Saved data entries
________________________

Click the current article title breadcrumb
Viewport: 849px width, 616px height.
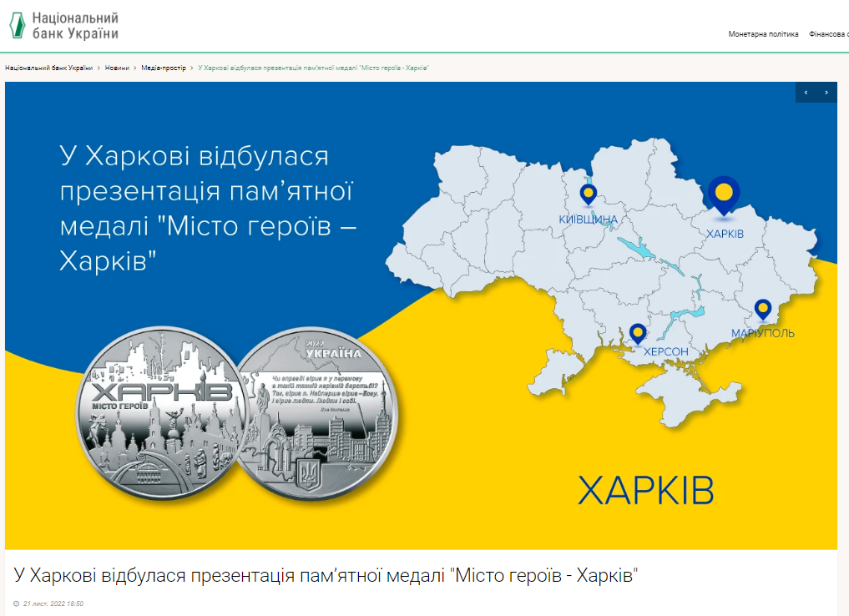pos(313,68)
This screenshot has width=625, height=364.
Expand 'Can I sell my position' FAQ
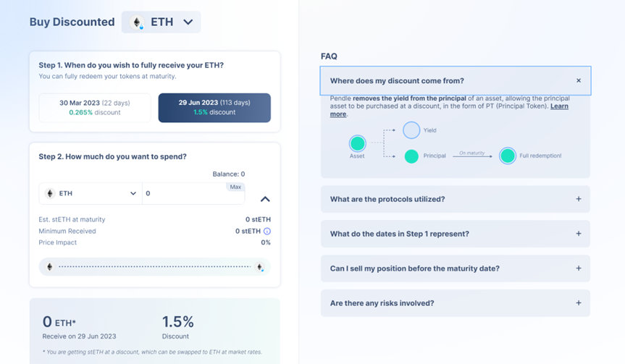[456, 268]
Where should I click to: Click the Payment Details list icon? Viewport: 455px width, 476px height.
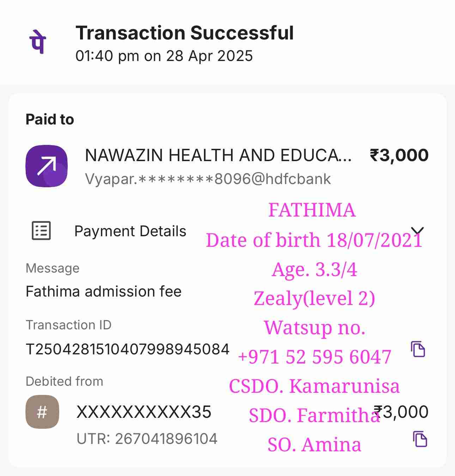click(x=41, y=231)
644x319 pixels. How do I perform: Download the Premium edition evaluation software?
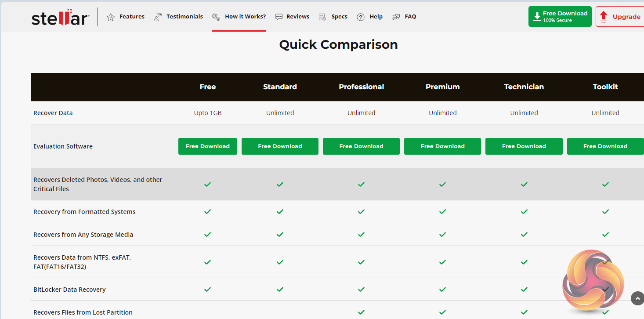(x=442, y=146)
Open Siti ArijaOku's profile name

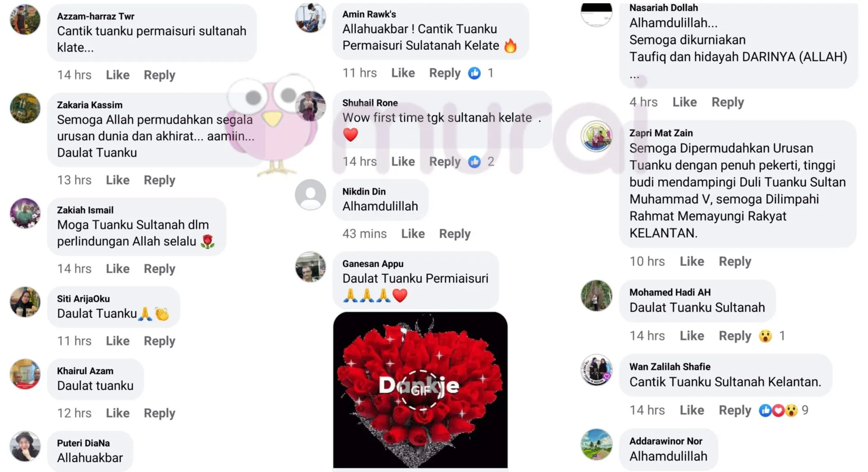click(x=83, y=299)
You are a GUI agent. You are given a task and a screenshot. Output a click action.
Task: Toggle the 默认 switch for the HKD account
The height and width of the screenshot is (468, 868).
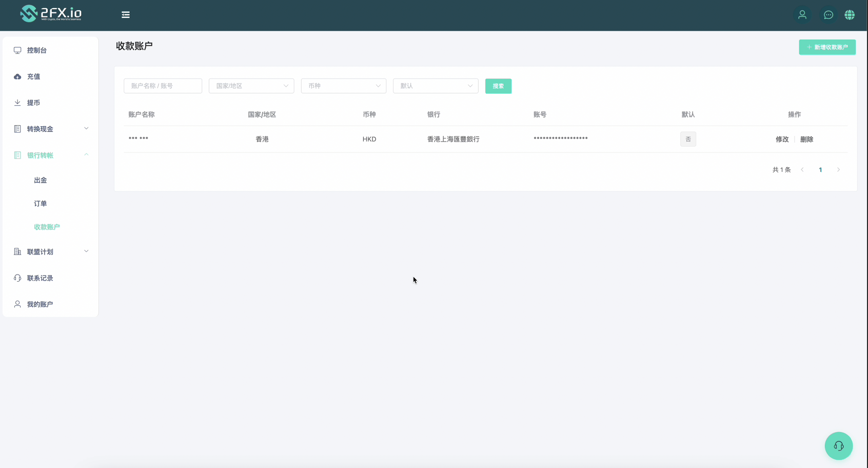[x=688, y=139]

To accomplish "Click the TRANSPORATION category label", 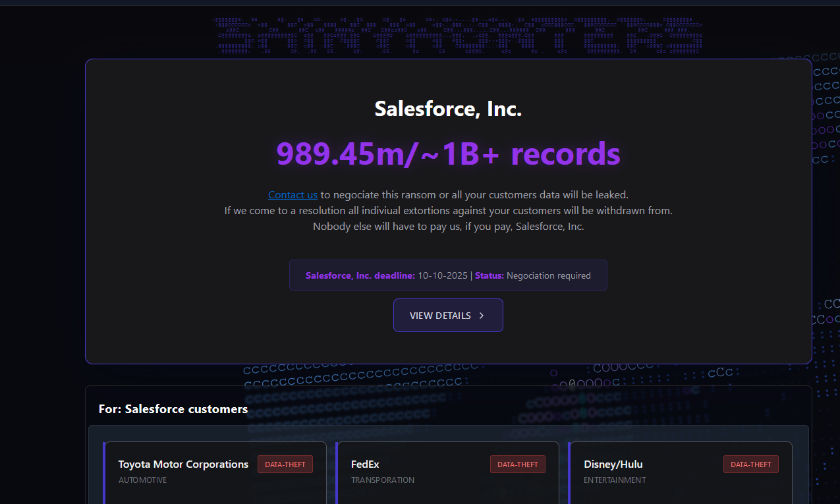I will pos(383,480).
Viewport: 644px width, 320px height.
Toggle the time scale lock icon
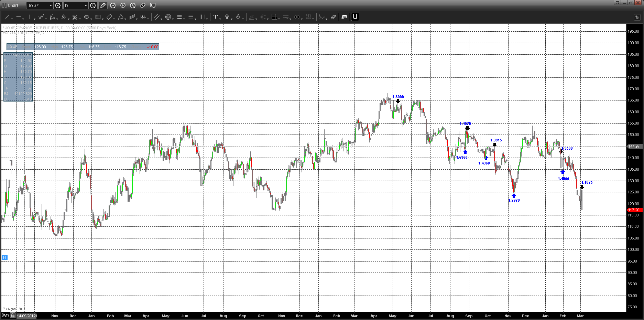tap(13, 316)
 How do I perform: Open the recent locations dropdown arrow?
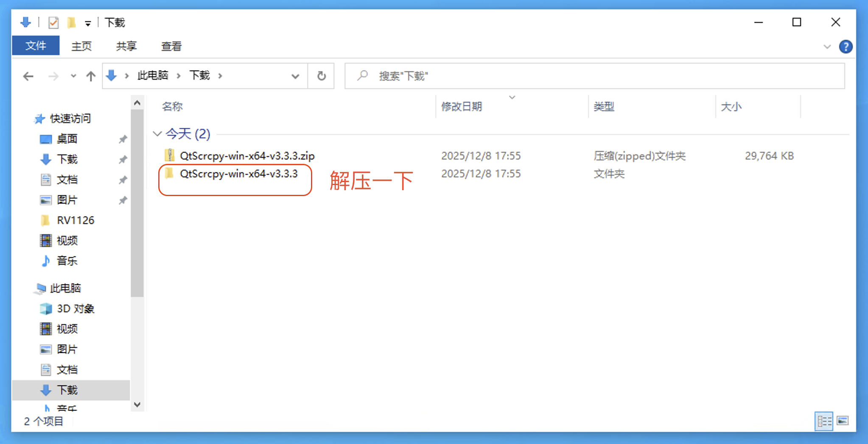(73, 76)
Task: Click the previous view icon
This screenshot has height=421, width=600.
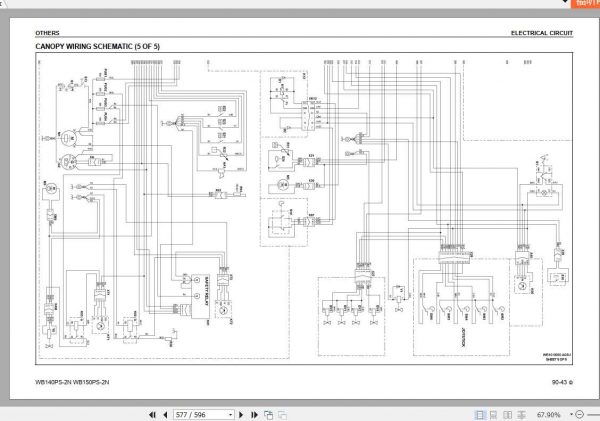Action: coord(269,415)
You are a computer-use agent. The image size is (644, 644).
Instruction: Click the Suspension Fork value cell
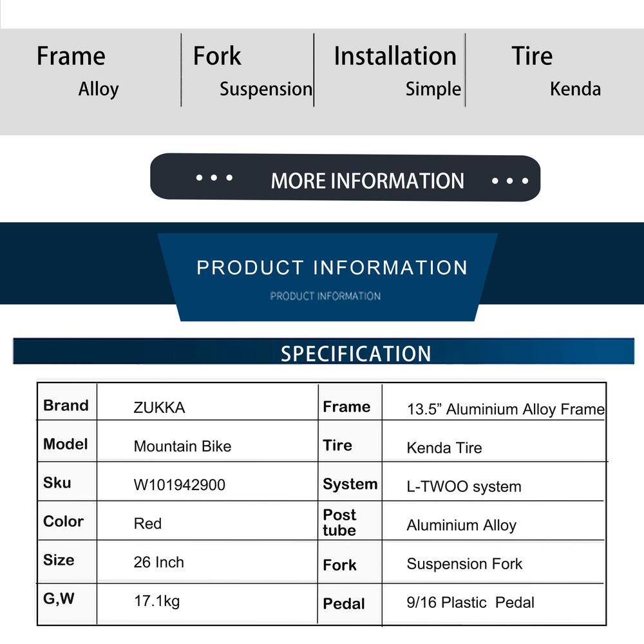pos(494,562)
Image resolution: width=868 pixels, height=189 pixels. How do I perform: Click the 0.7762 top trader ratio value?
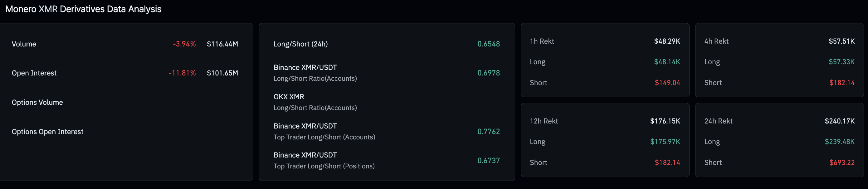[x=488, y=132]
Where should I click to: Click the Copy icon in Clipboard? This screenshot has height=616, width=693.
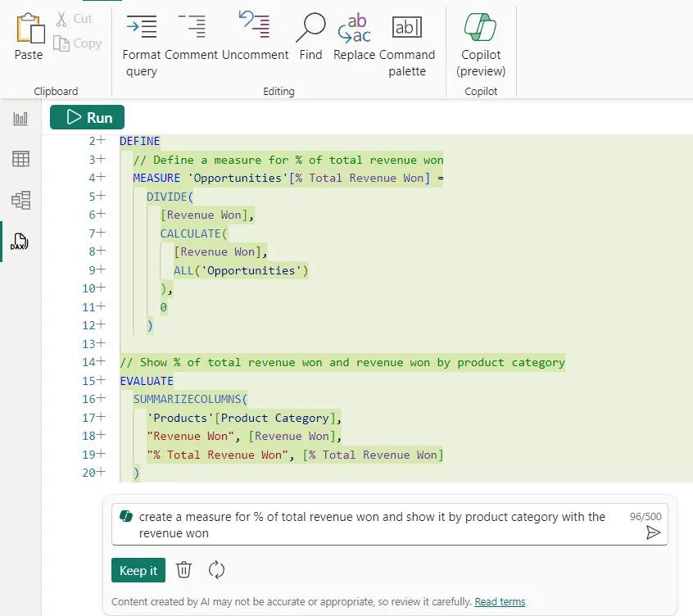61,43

________________________

The answer must be the lines above from the line that contains "You are a computer-use" to the final line of the data, word for word, with no pictures.

You are a computer-use agent. The image size is (644, 644).
Instruction: Click the Suspension Fork value cell
pos(494,562)
Image resolution: width=868 pixels, height=189 pixels. How do I perform: Click the 0.7762 top trader ratio value?
[x=488, y=132]
Where should I click to: Click the Copy icon in Clipboard? This screenshot has height=616, width=693.
61,43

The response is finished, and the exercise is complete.